Excerpted passage:
____
On October 26, the National Labor Relations Board (NLRB or Board) announced a new Final Rule that changes the test for determining who is a joint employer.

The rule drastically expands the scope of joint employment, overriding and rescinding the test published by the Board in its 2020 rule. Under the new rule, a business is a joint employer if it has the right to exercise control over any of seven enumerated terms or conditions of employment, even if it never exercises such control, and even if the only way it could exercise such control would be through an intermediary.

The impact of joint employment differs under different laws. This rule affects joint employment under the National Labor Relations Act (NLRA) only. It does not affect determinations of joint employment under federal wage and hour law or any state laws. Under the NLRA and under this rule, joint employers have a duty to bargain, and joint employers can be held accountable for unfair labor practices involving workers they did not think were their employees.

The new rule injects new types of uncertainty into labor relations. The rule will alter the rights and obligations of businesses when dealing with other companies’ employees. The results will often seem unfair or illogical to businesses, and enforcement of the new rule is likely to be selective, sporadic, and inconsistent.
____
Short problem 1:
Can you write out the part of the NLRB joint employer passage that begins at the words "On October 26, the" and ends after the words "a joint employer."?
Short problem 2:
Could you turn the paragraph of the NLRB joint employer passage starting "The impact of joint employment differs" into a short bulleted list that keeps its main facts?
Short problem 3:
Would you extend the passage on the NLRB joint employer rule, picking up right after its final sentence?

Provided material:
____
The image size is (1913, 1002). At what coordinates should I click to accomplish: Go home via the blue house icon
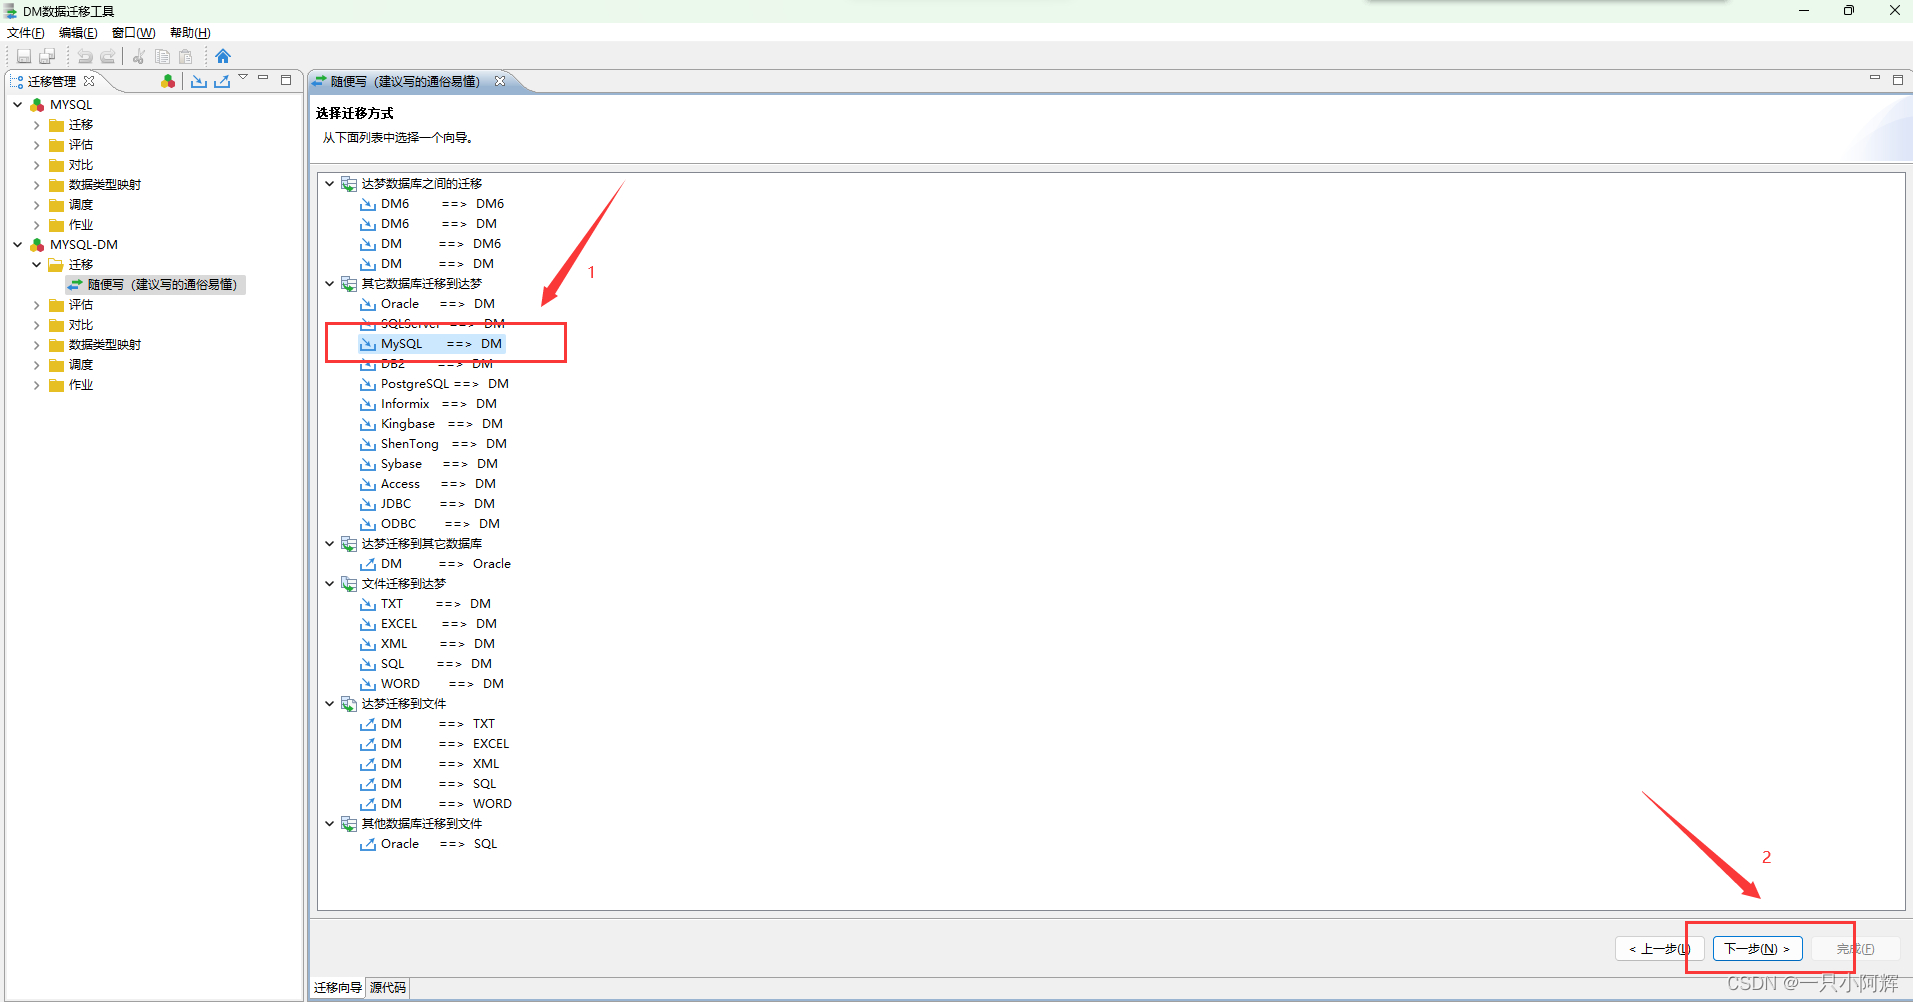coord(223,56)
____
Expected output 1:
On October 26, the National Labor Relations Board (NLRB or Board) announced a new Final Rule that changes the test for determining who is a joint employer.

Expected output 2:
- Joint employment has different effects under different laws.
- The rule covers joint employment under the National Labor Relations Act (NLRA) only. It does not cover federal wage and hour law or any state laws.
- Under the NLRA and this rule, joint employers must bargain.
- Joint employers can be held accountable for unfair labor practices involving workers they did not think were their employees.

Expected output 3:
The rule is scheduled to take effect on December 26 – if the rule survives judicial review. And it surely will be tested.

What Is the New Joint Employer Test?

The rule starts with a basic principle that sounds reasonable: Two or more employers are joint employers if they “share or codetermine those matters governing employees’ essential terms and conditions of employment.” 29 CFR 103.40(b). That’s not controversial.

But then the Board defines those terms in subparts (c) and (d). And that’s where we see a substantial change from the current test:

(c) To “share or codetermine those matters governing employees’ essential terms and conditions of employment” means for an employer to possess the authority to control (whether directly, indirectly, or both), or to exercise the power to control (whether directly, indirectly, or both), one or more of the employees’ essential terms and conditions of employment.”

(d) “Essential terms and conditions of employment” are

(1) Wages, benefits, and other compensation;

(2) Hours of work and scheduling;

(3) The assignment of duties to be performed;

(4) The supervision of the performance of duties;

(5) Work rules and directions governing the manner, means, and methods of the performance of duties and the grounds for discipline;

(6) The tenure of employment, including hiring and discharge; and

(7) Working conditions related to the safety and health of employees.

The Board then explains what it all means in subparts (e)(1) and (e)(2):

(1) Possessing the authority to control one or more essential terms and conditions of employment is sufficient to establish status as a joint employer, regardless of whether control is exercised.

(2) Exercising the power to control indirectly (including through an intermediary) one or more essential terms and conditions of employment is sufficient to establish status as a joint employer, regardless of whether the power is exercised directly.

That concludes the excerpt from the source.